Modelling Sentence Pairs with Tree-structured Attentive Encoder
This work addresses the challenge of improving natural language processing tasks like semantic similarity and paraphrase identification for researchers and practitioners, though it is incremental as it builds on existing attentive models by adding tree-structured attention.
The paper tackled the problem of modeling sentence pairs by proposing an attentive encoder that integrates tree-structured recursive neural networks with sequential RNNs, incorporating attention into tree topologies rather than just sequential structures. It achieved state-of-the-art results on semantic similarity and paraphrase identification tasks, outperforming all baselines.
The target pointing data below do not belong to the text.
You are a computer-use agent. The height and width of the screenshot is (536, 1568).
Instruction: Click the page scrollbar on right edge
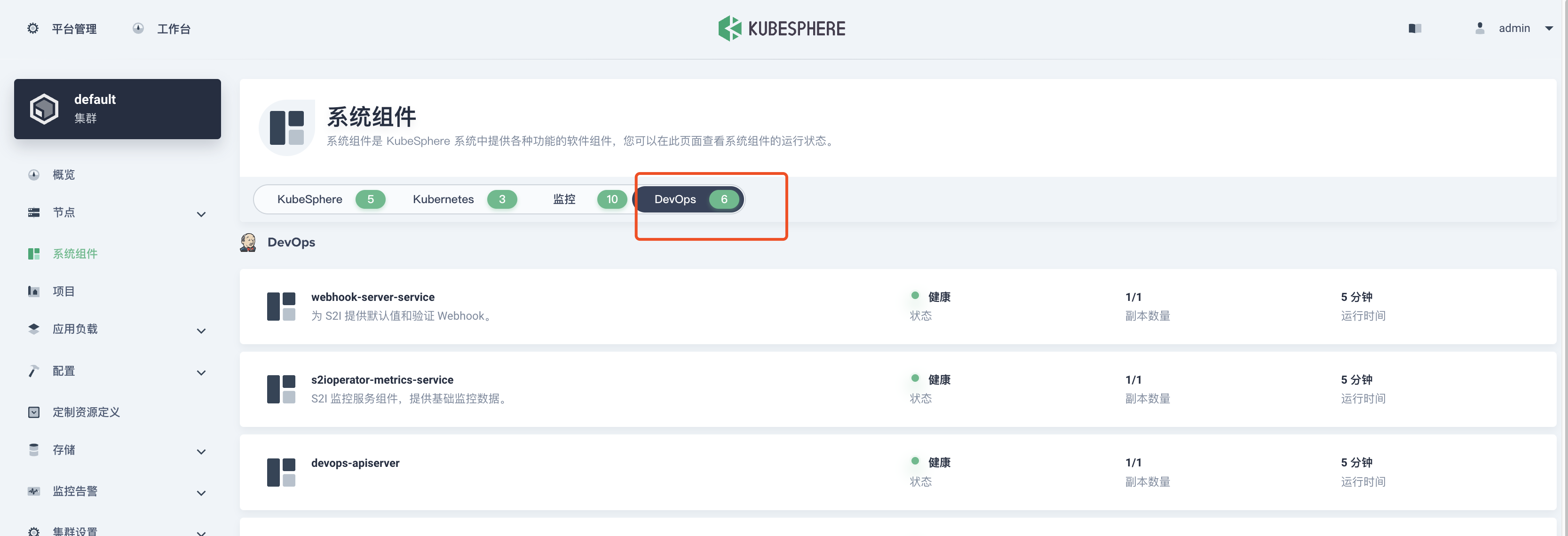coord(1565,244)
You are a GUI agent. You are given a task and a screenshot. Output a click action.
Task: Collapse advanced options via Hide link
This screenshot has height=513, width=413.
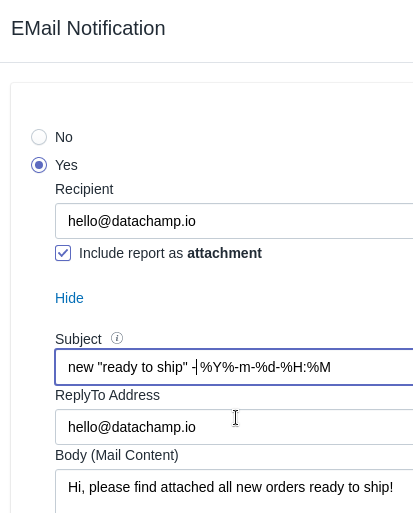69,298
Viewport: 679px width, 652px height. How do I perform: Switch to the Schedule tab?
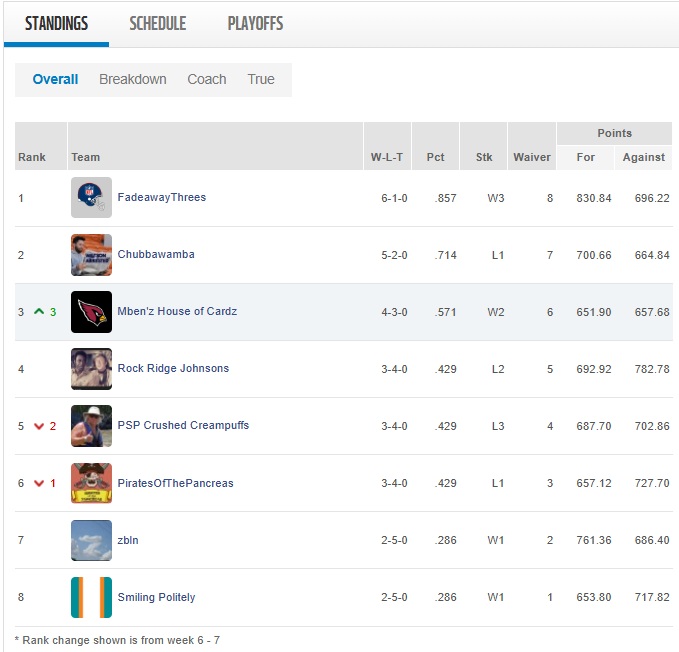[x=157, y=24]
We describe an attentive encoder that combines tree-structured recursive neural networks and sequential recurrent neural networks for modelling sentence pairs. Since existing attentive models exert attention on the sequential structure, we propose a way to incorporate attention into the tree topology. Specially, given a pair of sentences, our attentive encoder uses the representation of one sentence, which generated via an RNN, to guide the structural encoding of the other sentence on the dependency parse tree. We evaluate the proposed attentive encoder on three tasks: semantic similarity, paraphrase identification and true-false question selection. Experimental results show that our encoder outperforms all baselines and achieves state-of-the-art results on two tasks.